Legendary Australian track and field athlete Betty Cuthbert is set to be inducted into the newly created IAAF Hall of Fame.
One of Australia's best-known sportspeople, Cuthbert confirmed her greatness at the tender age of 18 when she dominated the 1956 Olympics Games on home soil in Melbourne.
Cuthbert claimed gold in the 100 metres, 200 metres and 4x100m relay races to etch her name in sporting folklore by becoming the first ever Australian to win three gold medals at a single Games.
Eight years later she would add to her Olympic swag with another gold medal in the 400m at the 1964 Games in Tokyo.
Cuthbert also claimed gold at the 1962 Commonwealth Games in Perth in the 4x110 yards relay.
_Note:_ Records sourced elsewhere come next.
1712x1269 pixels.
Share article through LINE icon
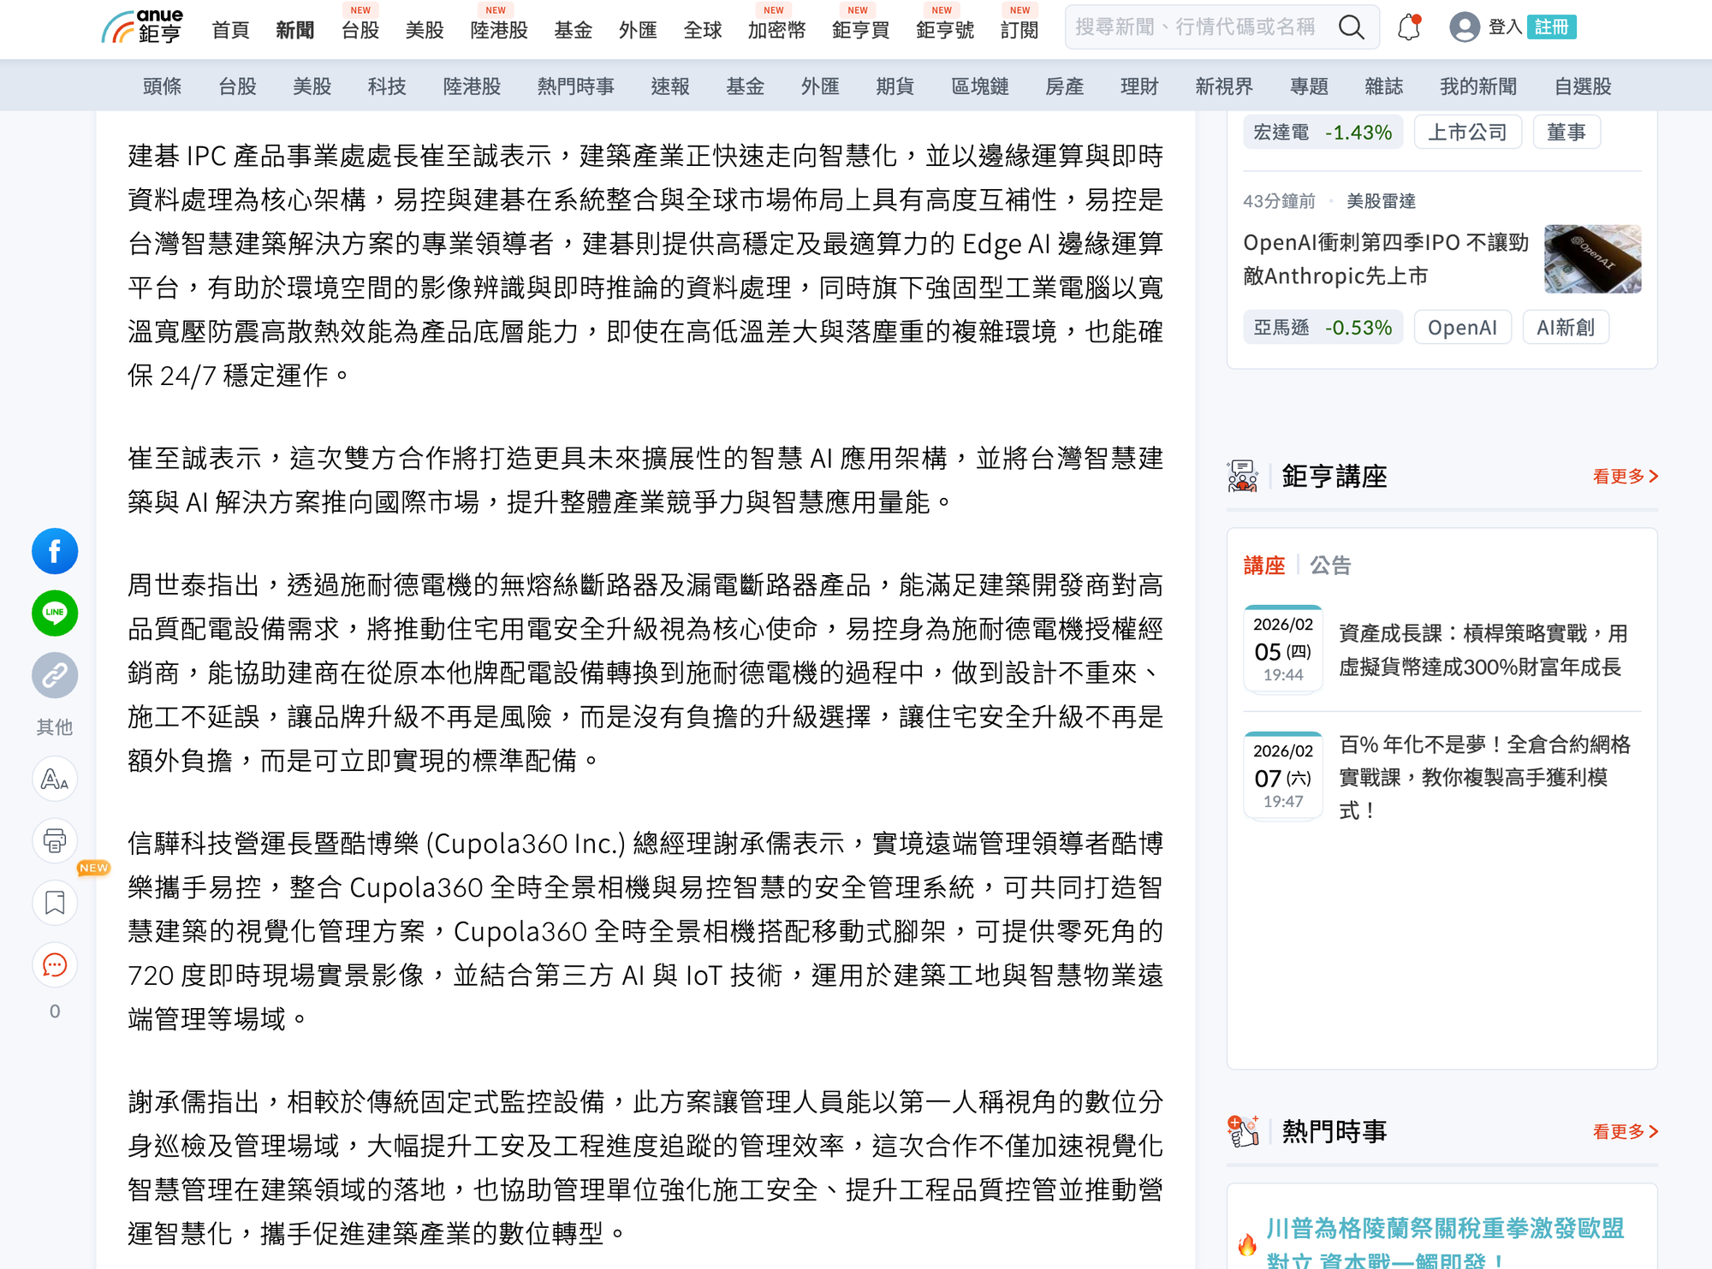point(55,614)
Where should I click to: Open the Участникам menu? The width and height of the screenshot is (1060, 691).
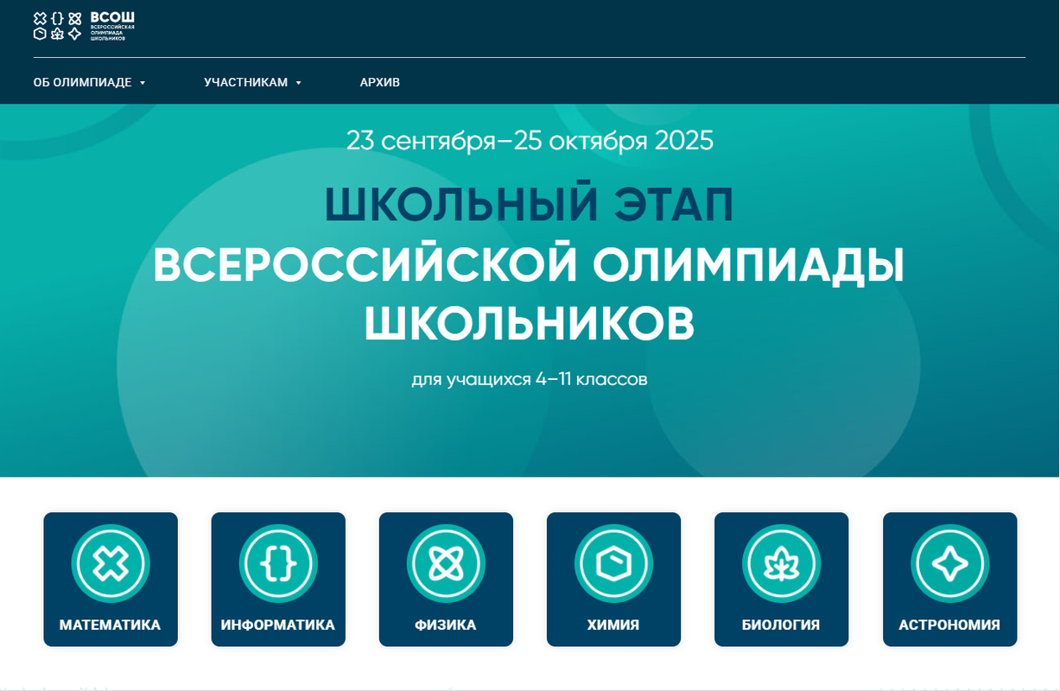click(x=245, y=83)
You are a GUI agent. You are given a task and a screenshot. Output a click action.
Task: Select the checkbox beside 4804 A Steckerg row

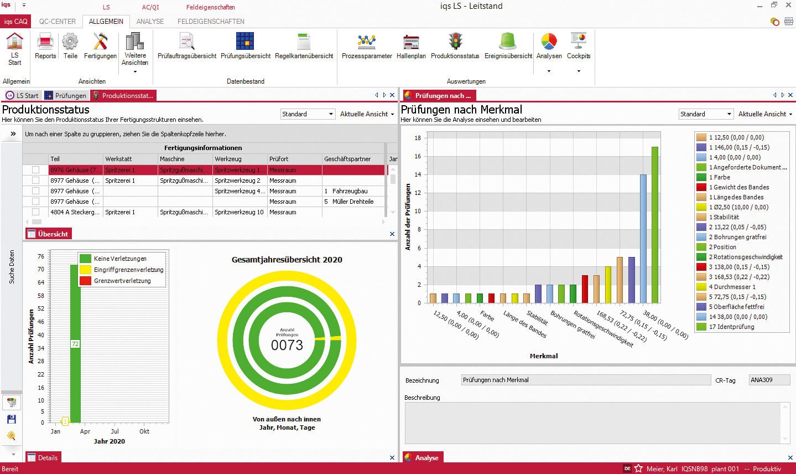pos(35,212)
Despite being afflicted by multiple sclerosis for more than four decades, and now requiring full-time care due to the condition, Cuthbert will travel to Barcelona for the induction ceremony.
"Betty Cuthbert is one of Australia's finest Olympians," Australian Olympic Committee president John Coates said.
"She is an inspiration to all athletes and truly deserving of this tribute."
Cuthbert will be one of 24 athletes inducted into the Hall of Fame, which was inaugurated to mark the 100th anniversary of the IAAF's establishment, along with the likes of Jesse Owens, Carl Lewis, Sebastian Coe, Emil Zatopek and Michael Johnson.
The ceremony will take place on Saturday.